La reciente actuación del Ministerio de Ambiente frente al proyecto Hidroituango volvió a encender el debate en Antioquia sobre el papel del Gobierno Nacional en la supervisión de las grandes obras estratégicas del país. Para el concejal Sebastián López, lo ocurrido no puede leerse como un hecho aislado, sino como parte de una tensión creciente entre el nivel central y una de las empresas públicas más representativas de la región: EPM.
Desde su perspectiva, el enfoque adoptado por el Gobierno en este caso estaría marcado por una visión más política que técnica, lo que —advierte— podría afectar la confianza institucional en un momento clave para la estabilidad energética del país.
En contraste, López resalta la respuesta del gerente de EPM, John Maya, quien ha defendido con datos el funcionamiento del proyecto.

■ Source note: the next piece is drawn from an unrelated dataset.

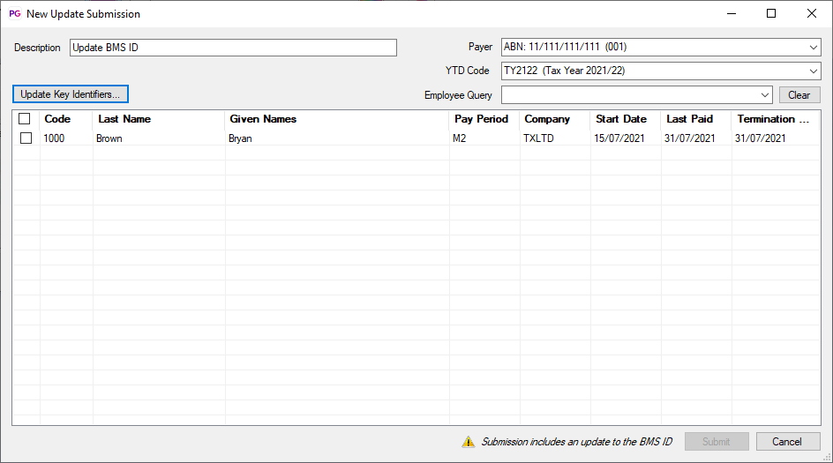This screenshot has width=833, height=463.
Task: Click the Company column header
Action: pyautogui.click(x=547, y=119)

Según ha explicado la empresa, el embalse de Hidroituango ha cumplido un papel fundamental durante la actual temporada de lluvias, al contribuir a regular el caudal del río Cauca y mitigar riesgos de inundación para las comunidades ubicadas aguas abajo.
Además de su impacto en la gestión del riesgo, Hidroituango representa cerca del 10% de la generación de energía en Colombia, consolidándose como una infraestructura estratégica no solo para Antioquia, sino para el país en su conjunto.
Sin embargo, más allá de las cifras, el concejal plantea una preocupación de fondo: el equilibrio entre control institucional y confianza en las capacidades técnicas de las empresas públicas. A su juicio, un enfoque excesivamente sancionatorio podría interpretarse como un mensaje que debilita a las entidades que históricamente han sostenido el desarrollo regional.
En ese contexto, López insiste en la necesidad de que las decisiones sobre proyectos estratégicos se basen en criterios técnicos, con una visión de país que priorice la estabilidad, la seguridad energética y la protección de las comunidades.
El debate, en todo caso, sigue abierto. Lo que está en juego no es únicamente el futuro de un proyecto, sino la relación entre el Gobierno Nacional y las regiones, así como la confianza en instituciones que han sido fundamentales para el desarrollo económico y social de Colombia.